Description of the task | Lay out the data from the line with "This screenshot has height=458, width=690." to the line with "Action: pos(556,163)" as a Markdown table with the columns Row and Data line. Number each row and leave out any blank lines.

****

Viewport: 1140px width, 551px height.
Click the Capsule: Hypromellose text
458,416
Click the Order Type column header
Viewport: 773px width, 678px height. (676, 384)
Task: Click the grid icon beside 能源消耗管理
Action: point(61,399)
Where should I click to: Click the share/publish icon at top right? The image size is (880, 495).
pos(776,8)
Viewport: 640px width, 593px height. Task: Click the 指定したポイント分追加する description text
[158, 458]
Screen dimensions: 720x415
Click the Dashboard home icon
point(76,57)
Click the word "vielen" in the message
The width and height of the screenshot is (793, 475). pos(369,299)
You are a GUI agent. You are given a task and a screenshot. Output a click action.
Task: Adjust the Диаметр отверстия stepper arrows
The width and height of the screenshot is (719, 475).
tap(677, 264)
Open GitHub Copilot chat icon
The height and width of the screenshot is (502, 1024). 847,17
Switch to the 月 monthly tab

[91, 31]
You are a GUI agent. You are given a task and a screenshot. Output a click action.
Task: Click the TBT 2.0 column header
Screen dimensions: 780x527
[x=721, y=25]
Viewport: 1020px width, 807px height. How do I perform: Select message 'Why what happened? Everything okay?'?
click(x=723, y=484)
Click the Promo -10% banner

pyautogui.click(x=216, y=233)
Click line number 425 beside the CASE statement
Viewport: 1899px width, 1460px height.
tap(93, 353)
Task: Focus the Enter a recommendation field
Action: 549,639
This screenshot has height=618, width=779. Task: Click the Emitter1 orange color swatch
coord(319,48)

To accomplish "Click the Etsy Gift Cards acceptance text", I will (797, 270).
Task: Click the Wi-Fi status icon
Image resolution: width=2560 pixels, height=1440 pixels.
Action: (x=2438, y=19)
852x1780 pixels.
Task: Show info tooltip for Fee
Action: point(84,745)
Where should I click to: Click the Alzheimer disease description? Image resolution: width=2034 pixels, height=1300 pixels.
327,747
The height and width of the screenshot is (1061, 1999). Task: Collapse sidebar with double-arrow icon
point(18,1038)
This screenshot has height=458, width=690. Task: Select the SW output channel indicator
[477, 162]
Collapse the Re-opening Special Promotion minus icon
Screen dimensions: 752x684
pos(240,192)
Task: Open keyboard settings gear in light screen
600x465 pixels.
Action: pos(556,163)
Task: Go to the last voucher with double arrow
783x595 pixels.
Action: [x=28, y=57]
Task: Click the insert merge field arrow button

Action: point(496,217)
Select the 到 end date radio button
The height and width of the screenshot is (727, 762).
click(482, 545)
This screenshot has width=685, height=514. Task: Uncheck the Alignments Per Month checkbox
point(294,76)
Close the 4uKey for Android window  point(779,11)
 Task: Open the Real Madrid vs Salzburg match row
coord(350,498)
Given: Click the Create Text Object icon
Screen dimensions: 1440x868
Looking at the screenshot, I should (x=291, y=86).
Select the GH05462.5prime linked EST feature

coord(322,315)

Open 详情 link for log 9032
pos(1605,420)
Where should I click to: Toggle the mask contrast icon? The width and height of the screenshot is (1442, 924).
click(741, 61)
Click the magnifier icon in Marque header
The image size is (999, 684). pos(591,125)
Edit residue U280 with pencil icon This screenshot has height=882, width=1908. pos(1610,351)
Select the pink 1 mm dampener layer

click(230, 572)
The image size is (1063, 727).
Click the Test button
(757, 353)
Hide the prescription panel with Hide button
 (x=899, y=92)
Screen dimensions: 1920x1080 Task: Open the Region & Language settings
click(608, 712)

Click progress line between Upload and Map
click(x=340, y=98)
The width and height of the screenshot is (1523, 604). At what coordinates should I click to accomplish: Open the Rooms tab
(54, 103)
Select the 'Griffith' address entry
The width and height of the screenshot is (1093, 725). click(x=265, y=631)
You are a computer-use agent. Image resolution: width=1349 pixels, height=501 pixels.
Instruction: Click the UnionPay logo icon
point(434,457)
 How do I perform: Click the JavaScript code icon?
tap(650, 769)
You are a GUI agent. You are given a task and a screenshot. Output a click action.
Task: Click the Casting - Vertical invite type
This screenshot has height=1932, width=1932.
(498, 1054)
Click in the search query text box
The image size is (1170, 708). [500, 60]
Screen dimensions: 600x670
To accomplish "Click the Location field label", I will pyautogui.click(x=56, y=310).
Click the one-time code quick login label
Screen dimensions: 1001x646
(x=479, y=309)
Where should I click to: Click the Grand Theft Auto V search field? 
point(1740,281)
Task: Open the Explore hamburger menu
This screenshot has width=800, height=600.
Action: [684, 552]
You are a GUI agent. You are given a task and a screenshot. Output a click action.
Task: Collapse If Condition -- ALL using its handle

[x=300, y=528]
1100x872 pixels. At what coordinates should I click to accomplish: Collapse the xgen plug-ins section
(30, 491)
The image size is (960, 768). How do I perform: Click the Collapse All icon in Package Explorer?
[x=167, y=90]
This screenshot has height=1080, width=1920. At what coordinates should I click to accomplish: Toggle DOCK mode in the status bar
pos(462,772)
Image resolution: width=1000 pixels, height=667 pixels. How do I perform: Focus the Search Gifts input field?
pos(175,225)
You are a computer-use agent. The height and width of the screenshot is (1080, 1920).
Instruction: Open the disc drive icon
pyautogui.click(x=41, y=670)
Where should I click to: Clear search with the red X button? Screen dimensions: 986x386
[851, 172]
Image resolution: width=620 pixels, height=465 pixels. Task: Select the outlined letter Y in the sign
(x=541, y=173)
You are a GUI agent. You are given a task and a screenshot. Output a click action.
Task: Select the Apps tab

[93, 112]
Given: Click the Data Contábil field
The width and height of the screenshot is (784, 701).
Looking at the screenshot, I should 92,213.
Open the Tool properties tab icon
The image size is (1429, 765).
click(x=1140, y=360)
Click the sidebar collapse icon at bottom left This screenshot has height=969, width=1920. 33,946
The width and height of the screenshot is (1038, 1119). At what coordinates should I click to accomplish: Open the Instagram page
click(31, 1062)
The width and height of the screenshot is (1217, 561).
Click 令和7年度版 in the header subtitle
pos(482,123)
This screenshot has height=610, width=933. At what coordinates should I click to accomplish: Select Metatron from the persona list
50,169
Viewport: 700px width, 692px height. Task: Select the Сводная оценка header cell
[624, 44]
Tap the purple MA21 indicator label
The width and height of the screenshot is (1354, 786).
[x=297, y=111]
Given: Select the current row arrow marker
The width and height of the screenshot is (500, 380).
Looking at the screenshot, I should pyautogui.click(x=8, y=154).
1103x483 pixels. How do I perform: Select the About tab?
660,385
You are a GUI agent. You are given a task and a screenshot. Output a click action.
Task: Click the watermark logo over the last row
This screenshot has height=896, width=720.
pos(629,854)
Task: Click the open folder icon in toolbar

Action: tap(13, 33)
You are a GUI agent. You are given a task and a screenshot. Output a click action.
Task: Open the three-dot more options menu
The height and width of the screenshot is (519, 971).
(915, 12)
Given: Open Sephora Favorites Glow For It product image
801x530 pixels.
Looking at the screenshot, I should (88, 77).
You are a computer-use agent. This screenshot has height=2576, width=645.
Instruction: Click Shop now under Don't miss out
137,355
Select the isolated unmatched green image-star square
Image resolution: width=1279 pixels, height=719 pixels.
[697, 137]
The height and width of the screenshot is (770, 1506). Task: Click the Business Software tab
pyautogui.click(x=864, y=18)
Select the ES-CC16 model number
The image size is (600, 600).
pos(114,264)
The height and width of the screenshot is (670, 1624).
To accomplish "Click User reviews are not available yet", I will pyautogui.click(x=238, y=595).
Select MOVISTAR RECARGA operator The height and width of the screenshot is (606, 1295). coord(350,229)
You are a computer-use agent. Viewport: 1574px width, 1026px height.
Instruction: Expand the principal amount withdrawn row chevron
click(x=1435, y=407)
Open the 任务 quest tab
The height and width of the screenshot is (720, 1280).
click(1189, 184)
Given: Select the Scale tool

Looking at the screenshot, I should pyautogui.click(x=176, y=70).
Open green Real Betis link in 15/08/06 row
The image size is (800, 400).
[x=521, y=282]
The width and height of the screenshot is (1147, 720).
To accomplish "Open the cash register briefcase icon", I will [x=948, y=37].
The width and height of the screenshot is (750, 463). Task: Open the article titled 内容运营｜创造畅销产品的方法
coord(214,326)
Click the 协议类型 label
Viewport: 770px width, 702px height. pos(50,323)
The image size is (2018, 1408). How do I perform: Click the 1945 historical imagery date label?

****

Final result |
| Row | Data line |
|---|---|
| 1 | This screenshot has height=458, width=690. Task: Select the SW output channel indicator |
| 2 | [477, 162] |
| 3 | Collapse the Re-opening Special Promotion minus icon |
| 4 | Screen dimensions: 752x684 |
| 5 | pos(240,192) |
| 6 | Task: Open keyboard settings gear in light screen |
| 7 | 600x465 pixels. |
| 8 | Action: pos(556,163) |